Only one stretch of the data below should be repeated: the lines from the line containing "The Business Times (322, 2522)" through the line containing "April 2025 (413, 813)", inclusive, exactly as they are.

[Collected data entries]
'''
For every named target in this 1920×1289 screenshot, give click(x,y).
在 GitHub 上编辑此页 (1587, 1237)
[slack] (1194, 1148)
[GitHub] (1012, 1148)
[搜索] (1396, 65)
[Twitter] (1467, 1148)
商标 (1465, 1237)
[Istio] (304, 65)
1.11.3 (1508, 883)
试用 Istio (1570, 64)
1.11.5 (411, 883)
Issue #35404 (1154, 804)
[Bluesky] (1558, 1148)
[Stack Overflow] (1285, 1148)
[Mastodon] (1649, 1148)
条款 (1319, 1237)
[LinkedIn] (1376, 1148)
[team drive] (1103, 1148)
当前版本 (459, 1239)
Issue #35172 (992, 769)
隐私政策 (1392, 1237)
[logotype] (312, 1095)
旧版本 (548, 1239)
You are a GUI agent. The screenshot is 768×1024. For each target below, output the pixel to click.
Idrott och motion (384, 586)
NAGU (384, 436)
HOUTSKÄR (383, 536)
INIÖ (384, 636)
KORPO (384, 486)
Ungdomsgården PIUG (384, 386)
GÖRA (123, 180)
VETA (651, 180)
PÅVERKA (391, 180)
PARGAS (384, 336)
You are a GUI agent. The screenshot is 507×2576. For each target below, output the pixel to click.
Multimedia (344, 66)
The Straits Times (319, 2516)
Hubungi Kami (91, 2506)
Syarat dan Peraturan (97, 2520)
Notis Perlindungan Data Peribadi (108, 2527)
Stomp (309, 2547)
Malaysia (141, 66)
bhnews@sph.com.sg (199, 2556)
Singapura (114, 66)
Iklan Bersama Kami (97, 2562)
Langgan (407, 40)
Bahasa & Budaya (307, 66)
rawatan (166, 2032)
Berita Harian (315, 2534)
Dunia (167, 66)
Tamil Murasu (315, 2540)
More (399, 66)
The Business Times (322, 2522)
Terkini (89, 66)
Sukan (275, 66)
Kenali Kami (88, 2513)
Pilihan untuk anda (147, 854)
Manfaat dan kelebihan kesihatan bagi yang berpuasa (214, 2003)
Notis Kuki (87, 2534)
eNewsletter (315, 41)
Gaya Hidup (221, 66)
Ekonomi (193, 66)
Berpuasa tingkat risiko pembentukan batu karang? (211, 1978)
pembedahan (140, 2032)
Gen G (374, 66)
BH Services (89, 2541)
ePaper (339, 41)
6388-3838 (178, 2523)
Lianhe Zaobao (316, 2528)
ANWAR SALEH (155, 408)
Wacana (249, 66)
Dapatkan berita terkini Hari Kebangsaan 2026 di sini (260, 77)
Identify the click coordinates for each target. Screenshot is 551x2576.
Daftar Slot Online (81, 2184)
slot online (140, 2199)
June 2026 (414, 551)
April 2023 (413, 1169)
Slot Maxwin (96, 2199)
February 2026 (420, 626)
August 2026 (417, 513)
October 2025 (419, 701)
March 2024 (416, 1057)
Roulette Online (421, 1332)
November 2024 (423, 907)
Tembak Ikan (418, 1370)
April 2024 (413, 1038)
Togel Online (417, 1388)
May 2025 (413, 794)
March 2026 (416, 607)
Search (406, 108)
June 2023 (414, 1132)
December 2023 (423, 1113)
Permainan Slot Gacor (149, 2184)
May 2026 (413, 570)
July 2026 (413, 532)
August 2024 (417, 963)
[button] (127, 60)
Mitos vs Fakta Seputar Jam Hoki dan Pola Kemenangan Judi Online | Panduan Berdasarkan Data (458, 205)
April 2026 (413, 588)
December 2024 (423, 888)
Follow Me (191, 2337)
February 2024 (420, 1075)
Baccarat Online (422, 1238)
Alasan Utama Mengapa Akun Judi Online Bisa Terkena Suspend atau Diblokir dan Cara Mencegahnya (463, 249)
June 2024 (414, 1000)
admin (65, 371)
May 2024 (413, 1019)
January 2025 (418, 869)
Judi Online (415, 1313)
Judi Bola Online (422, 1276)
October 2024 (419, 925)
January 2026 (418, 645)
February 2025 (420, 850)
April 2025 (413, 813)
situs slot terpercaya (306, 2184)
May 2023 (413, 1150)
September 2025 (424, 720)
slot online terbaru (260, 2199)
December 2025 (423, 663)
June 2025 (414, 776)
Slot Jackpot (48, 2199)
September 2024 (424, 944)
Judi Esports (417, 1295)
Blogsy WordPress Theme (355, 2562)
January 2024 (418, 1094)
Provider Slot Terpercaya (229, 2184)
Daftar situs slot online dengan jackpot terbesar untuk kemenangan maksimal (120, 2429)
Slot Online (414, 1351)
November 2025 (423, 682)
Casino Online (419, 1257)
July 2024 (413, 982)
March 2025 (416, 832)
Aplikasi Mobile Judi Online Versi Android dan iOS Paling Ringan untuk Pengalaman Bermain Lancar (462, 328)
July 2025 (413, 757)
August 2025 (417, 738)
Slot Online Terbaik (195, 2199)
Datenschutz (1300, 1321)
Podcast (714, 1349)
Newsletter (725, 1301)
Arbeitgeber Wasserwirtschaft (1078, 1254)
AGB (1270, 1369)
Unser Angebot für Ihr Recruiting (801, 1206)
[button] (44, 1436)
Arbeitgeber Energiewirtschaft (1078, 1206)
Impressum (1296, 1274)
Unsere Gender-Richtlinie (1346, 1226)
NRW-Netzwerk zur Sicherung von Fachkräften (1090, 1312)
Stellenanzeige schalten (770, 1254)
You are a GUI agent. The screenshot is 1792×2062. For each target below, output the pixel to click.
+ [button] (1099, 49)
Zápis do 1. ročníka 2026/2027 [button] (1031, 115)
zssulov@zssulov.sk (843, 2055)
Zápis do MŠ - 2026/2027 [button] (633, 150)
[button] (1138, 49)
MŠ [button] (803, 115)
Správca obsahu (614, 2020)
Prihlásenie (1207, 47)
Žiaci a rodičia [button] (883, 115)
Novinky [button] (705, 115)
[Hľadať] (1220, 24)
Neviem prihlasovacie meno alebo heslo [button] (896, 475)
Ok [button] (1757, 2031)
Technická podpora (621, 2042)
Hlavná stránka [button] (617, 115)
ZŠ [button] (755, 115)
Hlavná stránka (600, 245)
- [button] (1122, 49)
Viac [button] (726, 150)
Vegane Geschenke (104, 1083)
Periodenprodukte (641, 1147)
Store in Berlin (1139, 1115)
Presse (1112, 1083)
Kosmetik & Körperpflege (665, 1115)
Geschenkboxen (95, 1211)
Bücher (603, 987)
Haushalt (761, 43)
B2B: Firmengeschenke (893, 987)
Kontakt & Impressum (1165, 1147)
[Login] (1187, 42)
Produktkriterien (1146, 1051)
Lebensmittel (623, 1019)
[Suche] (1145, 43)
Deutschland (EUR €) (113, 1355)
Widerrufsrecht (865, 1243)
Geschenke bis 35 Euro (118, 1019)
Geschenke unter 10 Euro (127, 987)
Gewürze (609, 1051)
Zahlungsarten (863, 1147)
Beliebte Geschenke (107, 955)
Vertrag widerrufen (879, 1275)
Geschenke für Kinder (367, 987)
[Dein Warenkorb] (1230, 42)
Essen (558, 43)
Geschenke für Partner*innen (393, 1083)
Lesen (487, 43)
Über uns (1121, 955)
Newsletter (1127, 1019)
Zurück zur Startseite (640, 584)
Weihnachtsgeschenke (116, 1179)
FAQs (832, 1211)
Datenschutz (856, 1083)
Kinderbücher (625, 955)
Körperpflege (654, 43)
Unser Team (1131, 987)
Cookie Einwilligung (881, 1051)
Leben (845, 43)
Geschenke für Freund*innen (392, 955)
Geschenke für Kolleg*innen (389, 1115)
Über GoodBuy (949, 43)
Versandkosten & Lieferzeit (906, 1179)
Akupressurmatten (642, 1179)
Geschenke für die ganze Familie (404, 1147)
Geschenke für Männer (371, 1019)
'''
_Output of the exercise_
The Business Times (322, 2522)
Terkini (89, 66)
Sukan (275, 66)
Kenali Kami (88, 2513)
Pilihan untuk anda (147, 854)
Manfaat dan kelebihan kesihatan bagi yang berpuasa (214, 2003)
Notis Kuki (87, 2534)
eNewsletter (315, 41)
Gaya Hidup (221, 66)
Ekonomi (193, 66)
Berpuasa tingkat risiko pembentukan batu karang? (211, 1978)
pembedahan (140, 2032)
Gen G (374, 66)
BH Services (89, 2541)
ePaper (339, 41)
6388-3838 (178, 2523)
Lianhe Zaobao (316, 2528)
ANWAR SALEH (155, 408)
Wacana (249, 66)
Dapatkan berita terkini Hari Kebangsaan 2026 di sini (260, 77)
Identify the click coordinates for each target. Screenshot is 551x2576.
Daftar Slot Online (81, 2184)
slot online (140, 2199)
June 2026 (414, 551)
April 2023 (413, 1169)
Slot Maxwin (96, 2199)
February 2026 (420, 626)
August 2026 (417, 513)
October 2025 (419, 701)
March 2024 (416, 1057)
Roulette Online (421, 1332)
November 2024 (423, 907)
Tembak Ikan (418, 1370)
April 2024 (413, 1038)
Togel Online (417, 1388)
May 2025 (413, 794)
March 2026 (416, 607)
Search (406, 108)
June 2023 (414, 1132)
December 2023 (423, 1113)
Permainan Slot Gacor (149, 2184)
May 2026 (413, 570)
July 2026 (413, 532)
August 2024 (417, 963)
[button] (127, 60)
Mitos vs Fakta Seputar Jam Hoki dan Pola Kemenangan Judi Online | Panduan Berdasarkan Data (458, 205)
April 2026 (413, 588)
December 2024 (423, 888)
Follow Me (191, 2337)
February 2024 (420, 1075)
Baccarat Online (422, 1238)
Alasan Utama Mengapa Akun Judi Online Bisa Terkena Suspend atau Diblokir dan Cara Mencegahnya (463, 249)
June 2024 (414, 1000)
admin (65, 371)
May 2024 (413, 1019)
January 2025 (418, 869)
Judi Online (415, 1313)
Judi Bola Online (422, 1276)
October 2024 (419, 925)
January 2026 (418, 645)
February 2025 (420, 850)
April 2025 (413, 813)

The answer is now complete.